_EXERCISE OBJECTIVE_:
Return, exactly and in full, the lines of the records below starting at the one with "Open the more options ellipsis menu" and ending at the one with "Image resolution: width=1389", and no other lines.

_PROVIDED RECORDS_:
_____

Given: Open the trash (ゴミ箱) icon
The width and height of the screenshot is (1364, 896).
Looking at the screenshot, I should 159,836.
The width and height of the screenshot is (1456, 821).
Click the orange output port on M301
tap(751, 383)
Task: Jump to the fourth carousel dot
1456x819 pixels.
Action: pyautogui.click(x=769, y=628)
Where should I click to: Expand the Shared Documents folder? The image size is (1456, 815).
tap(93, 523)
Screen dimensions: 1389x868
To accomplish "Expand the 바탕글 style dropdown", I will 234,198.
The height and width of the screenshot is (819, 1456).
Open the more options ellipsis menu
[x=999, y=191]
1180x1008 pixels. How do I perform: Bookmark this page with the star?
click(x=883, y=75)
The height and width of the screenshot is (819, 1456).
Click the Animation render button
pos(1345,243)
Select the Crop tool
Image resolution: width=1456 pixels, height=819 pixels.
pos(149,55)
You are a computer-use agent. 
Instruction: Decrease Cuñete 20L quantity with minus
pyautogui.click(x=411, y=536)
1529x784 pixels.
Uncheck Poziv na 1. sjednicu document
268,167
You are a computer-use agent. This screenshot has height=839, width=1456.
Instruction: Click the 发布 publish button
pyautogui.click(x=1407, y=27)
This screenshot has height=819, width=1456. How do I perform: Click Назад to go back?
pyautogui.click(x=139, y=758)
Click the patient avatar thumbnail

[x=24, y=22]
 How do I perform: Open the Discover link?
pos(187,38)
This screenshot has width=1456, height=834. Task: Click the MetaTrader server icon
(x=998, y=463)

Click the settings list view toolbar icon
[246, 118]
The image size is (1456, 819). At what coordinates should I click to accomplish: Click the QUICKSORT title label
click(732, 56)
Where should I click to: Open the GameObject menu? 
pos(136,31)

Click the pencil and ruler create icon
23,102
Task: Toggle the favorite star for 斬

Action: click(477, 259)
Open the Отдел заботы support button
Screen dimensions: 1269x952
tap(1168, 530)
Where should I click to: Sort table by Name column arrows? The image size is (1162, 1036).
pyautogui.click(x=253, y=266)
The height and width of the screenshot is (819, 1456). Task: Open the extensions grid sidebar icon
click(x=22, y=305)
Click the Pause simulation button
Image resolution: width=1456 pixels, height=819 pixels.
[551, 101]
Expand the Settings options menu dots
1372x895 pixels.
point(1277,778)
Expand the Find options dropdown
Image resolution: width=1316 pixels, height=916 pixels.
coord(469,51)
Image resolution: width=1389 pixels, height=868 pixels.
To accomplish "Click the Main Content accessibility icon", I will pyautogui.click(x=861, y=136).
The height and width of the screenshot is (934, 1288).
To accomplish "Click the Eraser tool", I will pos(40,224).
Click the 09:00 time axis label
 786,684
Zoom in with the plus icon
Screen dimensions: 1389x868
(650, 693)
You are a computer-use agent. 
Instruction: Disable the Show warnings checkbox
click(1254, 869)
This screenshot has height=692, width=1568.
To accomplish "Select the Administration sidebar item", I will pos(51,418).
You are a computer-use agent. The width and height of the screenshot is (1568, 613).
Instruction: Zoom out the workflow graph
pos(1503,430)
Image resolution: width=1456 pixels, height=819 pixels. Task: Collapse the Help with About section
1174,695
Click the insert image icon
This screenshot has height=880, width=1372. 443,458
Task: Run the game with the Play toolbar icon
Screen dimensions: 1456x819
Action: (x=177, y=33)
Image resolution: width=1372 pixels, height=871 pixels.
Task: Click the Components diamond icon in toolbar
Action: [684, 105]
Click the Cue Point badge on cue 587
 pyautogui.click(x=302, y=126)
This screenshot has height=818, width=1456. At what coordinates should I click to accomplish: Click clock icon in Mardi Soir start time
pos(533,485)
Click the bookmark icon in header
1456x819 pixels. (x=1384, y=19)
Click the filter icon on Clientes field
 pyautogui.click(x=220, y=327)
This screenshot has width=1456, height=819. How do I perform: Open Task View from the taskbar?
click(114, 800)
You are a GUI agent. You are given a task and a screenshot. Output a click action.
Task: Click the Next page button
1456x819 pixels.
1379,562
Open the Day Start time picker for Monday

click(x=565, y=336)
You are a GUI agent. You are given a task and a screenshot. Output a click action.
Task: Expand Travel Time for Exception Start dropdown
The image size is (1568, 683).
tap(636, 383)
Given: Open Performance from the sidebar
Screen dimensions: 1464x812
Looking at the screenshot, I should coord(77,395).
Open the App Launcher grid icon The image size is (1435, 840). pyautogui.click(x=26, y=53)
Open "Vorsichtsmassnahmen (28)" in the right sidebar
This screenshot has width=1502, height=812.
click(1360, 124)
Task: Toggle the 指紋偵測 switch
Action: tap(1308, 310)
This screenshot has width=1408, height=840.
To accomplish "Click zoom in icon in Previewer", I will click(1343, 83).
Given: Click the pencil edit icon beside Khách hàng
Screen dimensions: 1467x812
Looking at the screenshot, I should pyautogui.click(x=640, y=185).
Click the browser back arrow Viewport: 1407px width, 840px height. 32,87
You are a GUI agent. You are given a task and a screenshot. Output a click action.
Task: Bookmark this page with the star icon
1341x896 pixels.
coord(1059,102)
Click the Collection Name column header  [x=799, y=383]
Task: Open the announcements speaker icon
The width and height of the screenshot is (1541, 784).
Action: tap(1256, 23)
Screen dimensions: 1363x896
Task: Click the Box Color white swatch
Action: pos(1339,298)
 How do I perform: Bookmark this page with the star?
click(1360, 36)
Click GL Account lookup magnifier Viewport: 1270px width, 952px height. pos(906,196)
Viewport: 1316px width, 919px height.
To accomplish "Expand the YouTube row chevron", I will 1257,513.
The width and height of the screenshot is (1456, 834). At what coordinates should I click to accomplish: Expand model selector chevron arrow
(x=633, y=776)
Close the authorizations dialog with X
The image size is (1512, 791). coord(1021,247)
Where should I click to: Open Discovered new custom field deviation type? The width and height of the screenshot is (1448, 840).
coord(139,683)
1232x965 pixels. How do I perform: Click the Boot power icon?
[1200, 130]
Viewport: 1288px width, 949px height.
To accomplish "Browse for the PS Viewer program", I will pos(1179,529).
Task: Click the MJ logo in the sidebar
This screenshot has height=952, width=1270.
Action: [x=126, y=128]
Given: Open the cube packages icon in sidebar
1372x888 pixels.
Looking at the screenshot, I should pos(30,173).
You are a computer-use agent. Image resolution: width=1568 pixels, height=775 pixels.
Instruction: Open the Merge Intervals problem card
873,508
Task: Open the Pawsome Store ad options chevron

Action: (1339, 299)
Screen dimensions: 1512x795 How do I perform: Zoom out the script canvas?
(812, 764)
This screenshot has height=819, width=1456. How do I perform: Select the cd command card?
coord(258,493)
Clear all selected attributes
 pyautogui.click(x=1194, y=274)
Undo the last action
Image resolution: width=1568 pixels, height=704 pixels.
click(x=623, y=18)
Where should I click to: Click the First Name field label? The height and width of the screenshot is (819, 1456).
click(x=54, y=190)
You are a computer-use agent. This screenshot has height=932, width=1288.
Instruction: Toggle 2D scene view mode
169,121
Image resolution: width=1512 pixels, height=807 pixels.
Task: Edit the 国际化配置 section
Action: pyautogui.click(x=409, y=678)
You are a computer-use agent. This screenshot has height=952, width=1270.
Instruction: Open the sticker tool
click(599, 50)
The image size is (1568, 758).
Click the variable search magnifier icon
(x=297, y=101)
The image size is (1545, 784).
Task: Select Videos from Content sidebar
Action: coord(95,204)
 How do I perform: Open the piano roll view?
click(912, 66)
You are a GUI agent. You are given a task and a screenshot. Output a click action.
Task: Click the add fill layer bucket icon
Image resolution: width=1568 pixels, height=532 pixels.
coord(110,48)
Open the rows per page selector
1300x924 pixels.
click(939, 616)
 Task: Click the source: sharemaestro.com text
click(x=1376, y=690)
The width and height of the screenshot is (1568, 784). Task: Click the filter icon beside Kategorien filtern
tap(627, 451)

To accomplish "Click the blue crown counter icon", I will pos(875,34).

_____

_ANSWER BELOW_:
Open the more options ellipsis menu
[x=999, y=191]
1180x1008 pixels. How do I perform: Bookmark this page with the star?
click(x=883, y=75)
The height and width of the screenshot is (819, 1456).
Click the Animation render button
pos(1345,243)
Select the Crop tool
Image resolution: width=1456 pixels, height=819 pixels.
pos(149,55)
You are a computer-use agent. 
Instruction: Decrease Cuñete 20L quantity with minus
pyautogui.click(x=411, y=536)
1529x784 pixels.
Uncheck Poziv na 1. sjednicu document
268,167
You are a computer-use agent. This screenshot has height=839, width=1456.
Instruction: Click the 发布 publish button
pyautogui.click(x=1407, y=27)
This screenshot has height=819, width=1456. How do I perform: Click Назад to go back?
pyautogui.click(x=139, y=758)
Click the patient avatar thumbnail

[x=24, y=22]
 How do I perform: Open the Discover link?
pos(187,38)
This screenshot has width=1456, height=834. Task: Click the MetaTrader server icon
(x=998, y=463)

Click the settings list view toolbar icon
[246, 118]
The image size is (1456, 819). At what coordinates should I click to accomplish: Click the QUICKSORT title label
click(732, 56)
Where should I click to: Open the GameObject menu? 
pos(136,31)

Click the pencil and ruler create icon
23,102
Task: Toggle the favorite star for 斬

Action: click(477, 259)
Open the Отдел заботы support button
Screen dimensions: 1269x952
tap(1168, 530)
Where should I click to: Sort table by Name column arrows? The image size is (1162, 1036).
pyautogui.click(x=253, y=266)
The height and width of the screenshot is (819, 1456). Task: Open the extensions grid sidebar icon
click(x=22, y=305)
Click the Pause simulation button
Image resolution: width=1456 pixels, height=819 pixels.
[551, 101]
Expand the Settings options menu dots
1372x895 pixels.
point(1277,778)
Expand the Find options dropdown
Image resolution: width=1316 pixels, height=916 pixels.
coord(469,51)
Image resolution: width=1389 pixels, height=868 pixels.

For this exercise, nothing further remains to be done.